- Problem description -
The first line to keep is the one containing "Given: Toggle the"; restate it and all lines after it through the end of the material, word for word and nothing else.

======== Data in this exercise

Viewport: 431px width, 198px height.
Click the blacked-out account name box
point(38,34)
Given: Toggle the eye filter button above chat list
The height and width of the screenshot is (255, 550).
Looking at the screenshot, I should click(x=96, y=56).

================

- Result of the exercise -
Given: Toggle the eye filter button above chat list
The height and width of the screenshot is (255, 550).
Looking at the screenshot, I should click(x=96, y=56).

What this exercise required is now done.